Diabetes and the Eyes
Diabetic retinopathy is a leading cause of blindness in American adults. It is caused by swelling and leaking of the blood vessels within the retina, or fragile new blood vessels growing on the surface of the retina. These changes may result in vision loss or blindness. During your comprehensive eye examination, we will dilate your pupils and use an ophthalmoscope to look for diabetic retinopathy.
The longer someone has diabetes, the greater his or her risk for developing diabetic eye disease. Almost 50% of all people with diabetes develop some diabetic retinopathy during their life. There are often no symptoms in the early stages of diabetic retinopathy. There is no eye pain or blurred vision until the condition worsens and irreversible eye damage has occurred, so it is important to have an annual dilated eye examination if you have diabetes.
Diabetic retinopathy is sometimes treated with a laser that shrinks abnormal blood vessels growing in the retina. This treatment reduces the potential of severe vision loss, but it must be accomplished early enough in the course of the disease.

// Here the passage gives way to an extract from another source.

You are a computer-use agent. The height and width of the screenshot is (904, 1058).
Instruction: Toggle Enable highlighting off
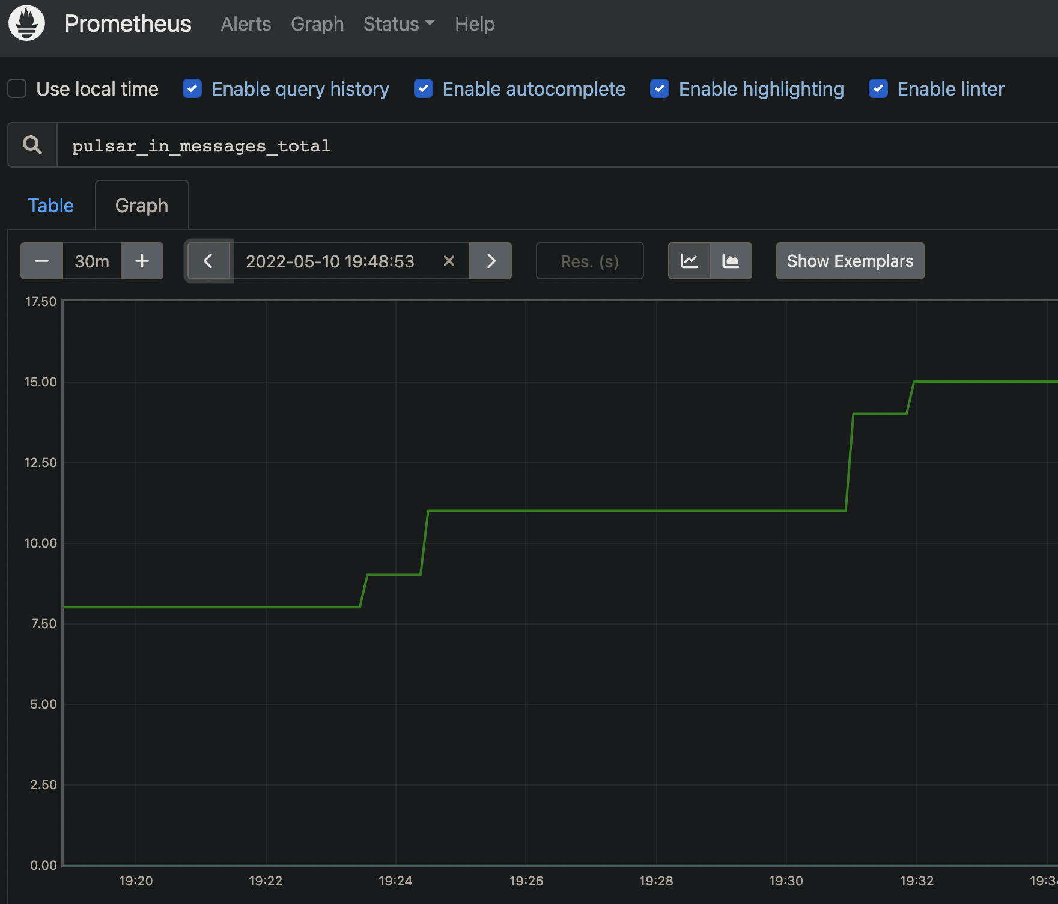click(659, 88)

People with diabetes are also more likely to develop glaucoma and cataracts than other adults. Diabetics often develop cataracts at a younger age than people without diabetes. During your comprehensive eye examination, we will evaluate your eyes for signs of cataracts and glaucoma as well as diabetic retinopathy.
If you are diabetic, we urge you to have a comprehensive eye examination every year.